■ Exercise aim: From the entries below, pull out every line from the line with "The image size is (600, 441)." up to and including the line with "This screenshot has width=2140, height=1052.", and reproduce them unchanged.
Records shown START
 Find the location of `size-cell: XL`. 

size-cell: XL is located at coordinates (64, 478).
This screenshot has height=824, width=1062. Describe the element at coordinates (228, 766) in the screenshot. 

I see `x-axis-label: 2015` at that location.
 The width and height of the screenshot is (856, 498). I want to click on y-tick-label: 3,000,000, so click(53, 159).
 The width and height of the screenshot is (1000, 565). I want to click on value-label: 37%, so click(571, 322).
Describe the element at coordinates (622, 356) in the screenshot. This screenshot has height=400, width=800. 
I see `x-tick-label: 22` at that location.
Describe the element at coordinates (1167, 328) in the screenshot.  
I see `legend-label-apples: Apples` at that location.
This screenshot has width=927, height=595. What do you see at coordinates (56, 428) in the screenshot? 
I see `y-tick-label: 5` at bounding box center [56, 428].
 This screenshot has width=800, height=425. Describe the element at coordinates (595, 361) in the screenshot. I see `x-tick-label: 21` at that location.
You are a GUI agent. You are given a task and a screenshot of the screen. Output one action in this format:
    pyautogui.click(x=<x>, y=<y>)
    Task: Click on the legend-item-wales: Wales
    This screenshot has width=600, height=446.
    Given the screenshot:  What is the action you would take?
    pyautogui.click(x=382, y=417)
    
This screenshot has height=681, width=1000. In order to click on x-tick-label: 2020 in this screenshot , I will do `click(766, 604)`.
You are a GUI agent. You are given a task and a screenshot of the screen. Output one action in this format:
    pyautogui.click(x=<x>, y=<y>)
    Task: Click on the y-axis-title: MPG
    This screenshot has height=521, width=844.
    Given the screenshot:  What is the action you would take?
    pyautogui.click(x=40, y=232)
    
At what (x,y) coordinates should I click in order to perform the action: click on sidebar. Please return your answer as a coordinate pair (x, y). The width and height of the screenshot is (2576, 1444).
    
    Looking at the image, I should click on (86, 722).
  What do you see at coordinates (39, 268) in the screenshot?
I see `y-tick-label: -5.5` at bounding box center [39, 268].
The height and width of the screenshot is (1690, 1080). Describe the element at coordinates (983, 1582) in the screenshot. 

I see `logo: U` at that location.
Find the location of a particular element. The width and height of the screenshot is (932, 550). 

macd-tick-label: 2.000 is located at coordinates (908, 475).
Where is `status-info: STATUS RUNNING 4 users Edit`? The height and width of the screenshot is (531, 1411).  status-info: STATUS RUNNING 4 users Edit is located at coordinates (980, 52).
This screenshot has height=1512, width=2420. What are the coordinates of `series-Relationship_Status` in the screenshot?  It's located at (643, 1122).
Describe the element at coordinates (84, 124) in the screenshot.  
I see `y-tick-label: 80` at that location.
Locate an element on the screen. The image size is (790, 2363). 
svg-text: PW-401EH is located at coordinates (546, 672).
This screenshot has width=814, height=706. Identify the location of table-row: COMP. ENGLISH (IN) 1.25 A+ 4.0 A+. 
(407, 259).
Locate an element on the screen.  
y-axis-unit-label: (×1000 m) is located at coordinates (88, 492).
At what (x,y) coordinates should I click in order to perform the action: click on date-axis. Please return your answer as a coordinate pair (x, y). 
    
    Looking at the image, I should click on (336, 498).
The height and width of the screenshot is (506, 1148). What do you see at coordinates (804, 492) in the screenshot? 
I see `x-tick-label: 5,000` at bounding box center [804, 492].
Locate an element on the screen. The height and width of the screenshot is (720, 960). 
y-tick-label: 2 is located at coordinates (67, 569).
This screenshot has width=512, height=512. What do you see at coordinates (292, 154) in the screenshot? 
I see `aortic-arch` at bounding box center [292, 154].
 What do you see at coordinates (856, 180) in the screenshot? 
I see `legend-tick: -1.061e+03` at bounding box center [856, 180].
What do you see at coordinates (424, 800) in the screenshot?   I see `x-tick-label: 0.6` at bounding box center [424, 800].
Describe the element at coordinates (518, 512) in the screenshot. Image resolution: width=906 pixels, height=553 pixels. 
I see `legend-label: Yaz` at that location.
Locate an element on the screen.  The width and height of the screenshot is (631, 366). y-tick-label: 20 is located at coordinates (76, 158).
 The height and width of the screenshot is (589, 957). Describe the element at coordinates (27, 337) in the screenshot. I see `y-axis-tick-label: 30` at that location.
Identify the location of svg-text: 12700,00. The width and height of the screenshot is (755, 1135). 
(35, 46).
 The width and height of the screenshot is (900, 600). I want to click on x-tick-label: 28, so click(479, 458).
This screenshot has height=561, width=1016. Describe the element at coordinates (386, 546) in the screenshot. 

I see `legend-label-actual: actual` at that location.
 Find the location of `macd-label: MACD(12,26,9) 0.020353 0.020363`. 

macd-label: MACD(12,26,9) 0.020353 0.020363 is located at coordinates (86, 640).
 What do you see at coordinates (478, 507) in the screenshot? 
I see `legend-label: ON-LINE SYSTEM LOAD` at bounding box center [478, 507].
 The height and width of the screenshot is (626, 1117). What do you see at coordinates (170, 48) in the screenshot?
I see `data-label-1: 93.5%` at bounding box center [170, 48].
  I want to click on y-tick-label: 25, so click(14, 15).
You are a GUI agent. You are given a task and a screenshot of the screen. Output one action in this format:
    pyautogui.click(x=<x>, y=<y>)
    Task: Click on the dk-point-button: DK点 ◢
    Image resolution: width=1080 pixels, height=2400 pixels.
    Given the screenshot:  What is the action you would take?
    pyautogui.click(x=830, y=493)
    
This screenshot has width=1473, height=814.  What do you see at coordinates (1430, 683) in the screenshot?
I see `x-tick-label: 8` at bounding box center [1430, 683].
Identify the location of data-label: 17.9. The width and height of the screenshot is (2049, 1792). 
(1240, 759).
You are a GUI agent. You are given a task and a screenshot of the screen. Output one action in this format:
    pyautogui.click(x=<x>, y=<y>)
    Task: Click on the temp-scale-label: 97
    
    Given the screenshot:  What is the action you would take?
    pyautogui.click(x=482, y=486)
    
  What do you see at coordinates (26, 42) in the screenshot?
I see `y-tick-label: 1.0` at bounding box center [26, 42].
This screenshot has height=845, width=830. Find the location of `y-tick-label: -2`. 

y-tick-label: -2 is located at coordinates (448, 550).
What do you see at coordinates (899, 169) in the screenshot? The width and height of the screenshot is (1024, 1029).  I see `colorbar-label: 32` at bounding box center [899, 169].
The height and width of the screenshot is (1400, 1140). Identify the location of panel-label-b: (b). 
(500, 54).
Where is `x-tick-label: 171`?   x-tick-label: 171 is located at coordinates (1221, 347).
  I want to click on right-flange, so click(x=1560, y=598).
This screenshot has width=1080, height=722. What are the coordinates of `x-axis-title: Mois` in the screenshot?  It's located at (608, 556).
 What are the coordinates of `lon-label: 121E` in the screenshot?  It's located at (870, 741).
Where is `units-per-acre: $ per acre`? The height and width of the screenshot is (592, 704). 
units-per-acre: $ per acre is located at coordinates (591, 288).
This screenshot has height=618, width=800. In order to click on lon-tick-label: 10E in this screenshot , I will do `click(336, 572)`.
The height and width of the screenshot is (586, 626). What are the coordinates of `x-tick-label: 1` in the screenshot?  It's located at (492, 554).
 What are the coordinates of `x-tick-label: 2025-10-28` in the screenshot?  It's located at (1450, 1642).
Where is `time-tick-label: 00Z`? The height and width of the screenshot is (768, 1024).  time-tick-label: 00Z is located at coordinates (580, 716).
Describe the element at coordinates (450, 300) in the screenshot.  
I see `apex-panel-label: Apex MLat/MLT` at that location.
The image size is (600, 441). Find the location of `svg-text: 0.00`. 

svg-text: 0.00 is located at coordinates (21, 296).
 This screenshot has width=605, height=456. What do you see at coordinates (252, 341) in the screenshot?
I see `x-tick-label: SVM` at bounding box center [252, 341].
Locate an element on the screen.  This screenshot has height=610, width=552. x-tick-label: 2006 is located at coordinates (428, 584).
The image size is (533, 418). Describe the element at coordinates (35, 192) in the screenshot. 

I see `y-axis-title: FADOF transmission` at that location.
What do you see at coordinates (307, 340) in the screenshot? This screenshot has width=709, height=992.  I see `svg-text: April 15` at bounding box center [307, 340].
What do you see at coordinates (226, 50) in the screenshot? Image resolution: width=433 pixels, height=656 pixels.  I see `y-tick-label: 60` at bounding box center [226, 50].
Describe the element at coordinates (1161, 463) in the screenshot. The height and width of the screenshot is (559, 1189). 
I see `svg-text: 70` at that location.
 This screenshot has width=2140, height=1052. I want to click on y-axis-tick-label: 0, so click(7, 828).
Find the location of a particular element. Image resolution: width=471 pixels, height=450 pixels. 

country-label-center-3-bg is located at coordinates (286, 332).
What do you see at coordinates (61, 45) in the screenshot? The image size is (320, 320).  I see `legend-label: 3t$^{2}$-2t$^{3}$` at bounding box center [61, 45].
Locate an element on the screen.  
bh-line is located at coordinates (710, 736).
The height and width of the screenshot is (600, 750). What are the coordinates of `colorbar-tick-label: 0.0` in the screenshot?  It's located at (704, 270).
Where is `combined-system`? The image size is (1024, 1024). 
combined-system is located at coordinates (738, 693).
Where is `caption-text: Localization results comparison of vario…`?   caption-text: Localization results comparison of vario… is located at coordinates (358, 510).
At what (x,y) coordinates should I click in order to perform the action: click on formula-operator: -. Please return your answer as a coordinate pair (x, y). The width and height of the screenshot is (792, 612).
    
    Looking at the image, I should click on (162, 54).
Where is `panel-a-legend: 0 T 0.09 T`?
Records shown END
■ Answer:
The image size is (600, 441). Find the location of `svg-text: 0.00`. 

svg-text: 0.00 is located at coordinates (21, 296).
 This screenshot has width=605, height=456. What do you see at coordinates (252, 341) in the screenshot?
I see `x-tick-label: SVM` at bounding box center [252, 341].
Locate an element on the screen.  This screenshot has height=610, width=552. x-tick-label: 2006 is located at coordinates (428, 584).
The image size is (533, 418). Describe the element at coordinates (35, 192) in the screenshot. 

I see `y-axis-title: FADOF transmission` at that location.
What do you see at coordinates (307, 340) in the screenshot? This screenshot has width=709, height=992.  I see `svg-text: April 15` at bounding box center [307, 340].
What do you see at coordinates (226, 50) in the screenshot? Image resolution: width=433 pixels, height=656 pixels.  I see `y-tick-label: 60` at bounding box center [226, 50].
Describe the element at coordinates (1161, 463) in the screenshot. The height and width of the screenshot is (559, 1189). 
I see `svg-text: 70` at that location.
 This screenshot has width=2140, height=1052. I want to click on y-axis-tick-label: 0, so click(7, 828).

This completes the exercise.